Perhaps as telling, all of the improvement in the unemployment rate from 7.6% when President Obama took office to 5.5% in May has come about because of a serious decline in the labor participation rate (the percentage of people who are either employed or have looked for work in the past month).
When President Obama took office in January of 2009, the labor participation rate was 65.7% and the unemployment rate was 7.6%. A low unemployment rate is far more meaningful if accompanied by high participation in the labor force. By definition, people who drop out of the labor force are unemployed, lowering the percentage of unemployed people remaining in the workforce. May’s participation rate was 62.9%, a full 2.8 percentage points lower than January of 2009.
Had the labor participation rate been 65.7% in May, the unemployment rate would have been 9.6% as opposed to 5.5%. In other words, if labor participation had at least been stable since President Obama took office, unemployment would be 4.1 percentage points higher than it is and 2 percentage points higher than when he took office. As Federal Reserve Chair Janet Yellen stated in a speech last week, “the unemployment rate today probably does not fully capture the extent of slack in the labor market.” The good news: Chairman Yellen gets it.
So where are the workers who are no longer in the labor force? Certainly, some have retired. But, others have just given up the search for a full time job. As Chairman Yellen further stated last week, “a significant number” of people “are not seeking work because they still perceive a lack of good job opportunities.” The BLS reported that in May over 6 million people were “Not in the Labor Force” who “Want a Job Now”. Understanding their economic insecurity is fairly easy as well.
Nor is this decline in labor participation a temporary situation that’s improving.
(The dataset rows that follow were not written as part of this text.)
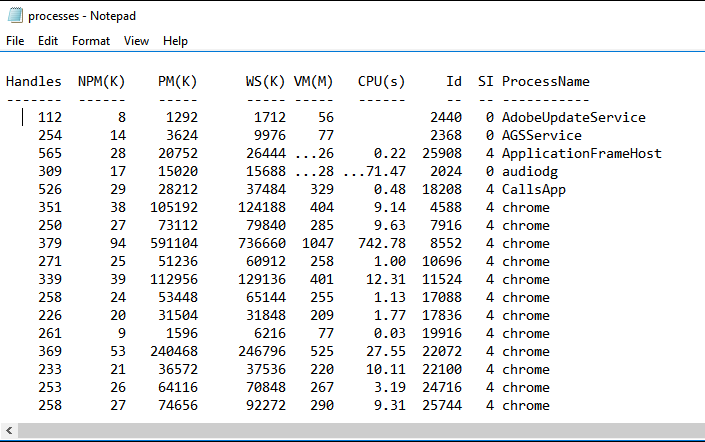Image resolution: width=705 pixels, height=442 pixels.
Task: Open the Format menu
Action: (91, 41)
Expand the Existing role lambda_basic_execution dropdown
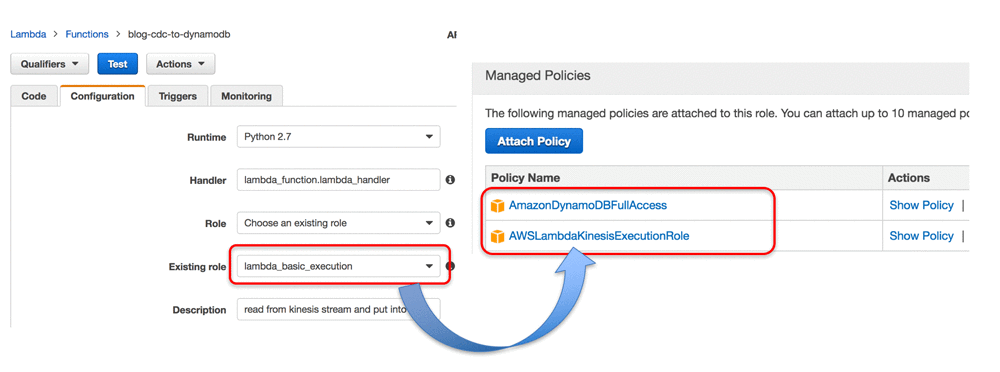The image size is (1000, 372). click(338, 266)
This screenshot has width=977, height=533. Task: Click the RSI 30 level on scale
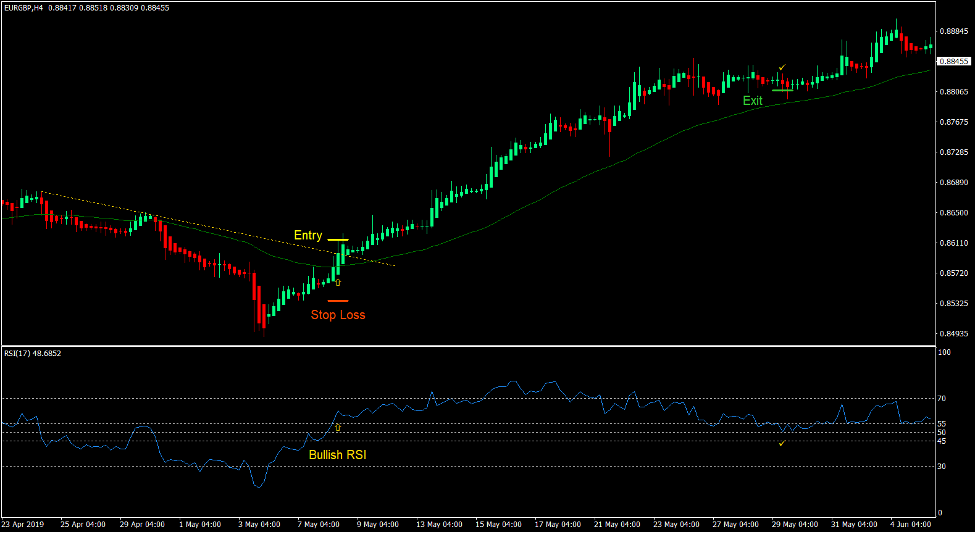pyautogui.click(x=943, y=466)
The labor participation rate has now been below 63% (ranging from 62.7% to 62.9%) for 14 consecutive months and 19 of the last 20 months. Prior to the Obama Administration, it was last below 63% 37 years ago in April of 1978 during the Carter Administration.
May’s labor participation rate benefitted from about 100,000 new entrants to the labor force who were unemployed and had never previously worked (mostly students who recently graduated). Let’s hope this new group of students can find some of the economic security that comes with good paying full time jobs.